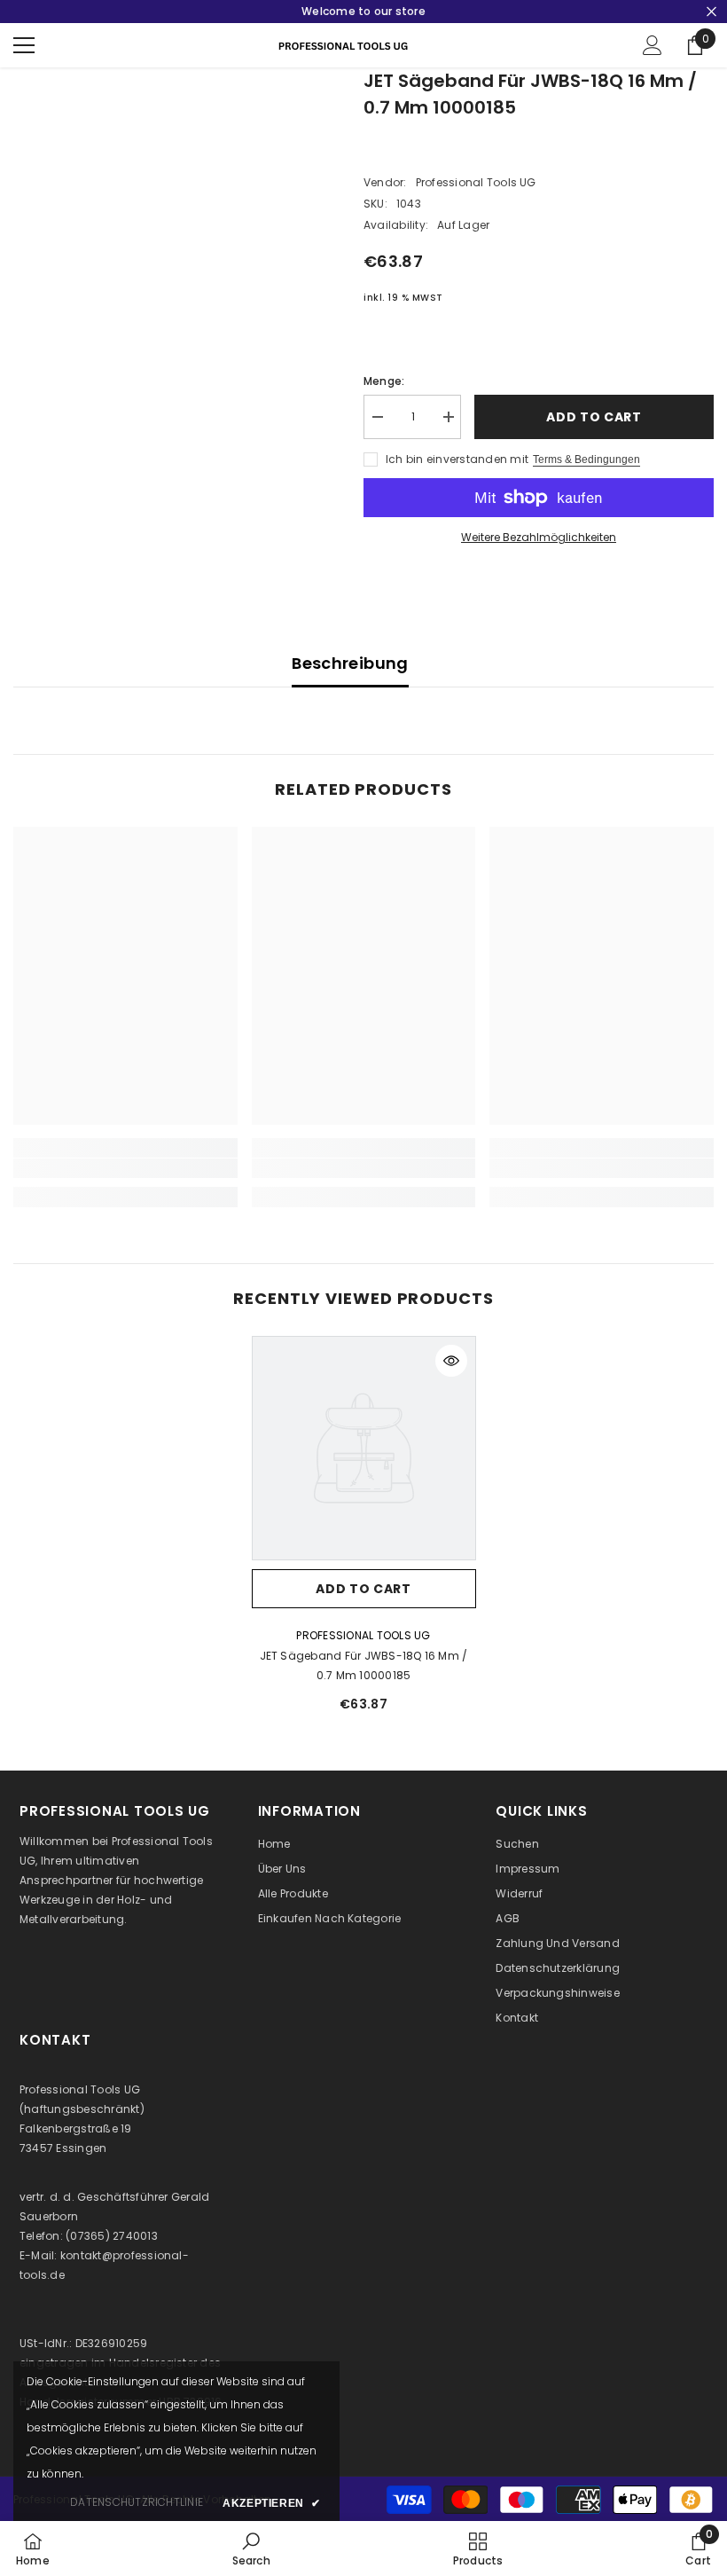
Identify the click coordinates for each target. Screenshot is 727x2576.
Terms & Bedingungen (586, 459)
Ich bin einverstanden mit (457, 459)
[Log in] (652, 45)
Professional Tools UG (476, 182)
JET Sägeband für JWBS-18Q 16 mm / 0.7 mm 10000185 (364, 1665)
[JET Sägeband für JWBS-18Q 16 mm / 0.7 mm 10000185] (364, 1448)
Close (711, 12)
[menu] (24, 45)
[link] (125, 1168)
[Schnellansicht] (451, 1361)
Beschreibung (350, 663)
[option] (364, 1531)
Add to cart (594, 417)
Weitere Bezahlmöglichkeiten (538, 537)
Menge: (384, 381)
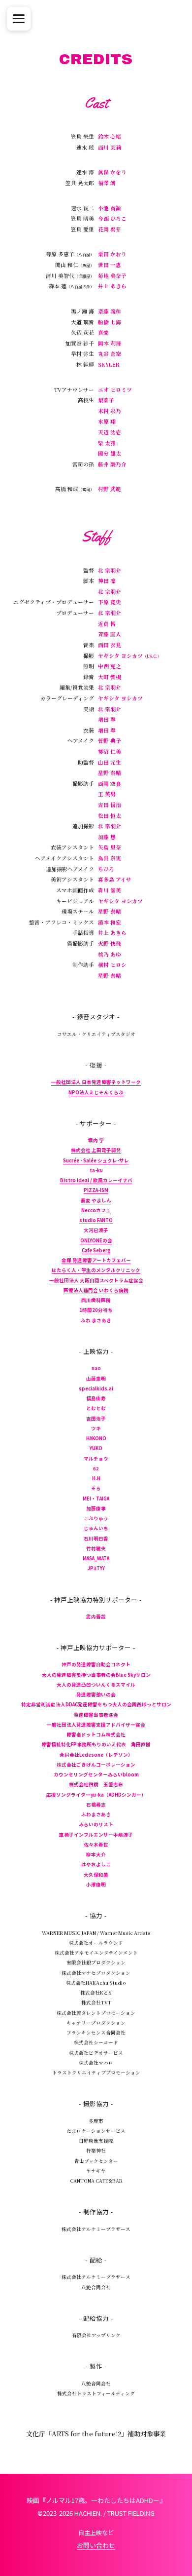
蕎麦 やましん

####

### [Task item]
Determine the number of lines in the data that include the string "JWBS". Only that number belongs in the answer.

### [Exercise response]
2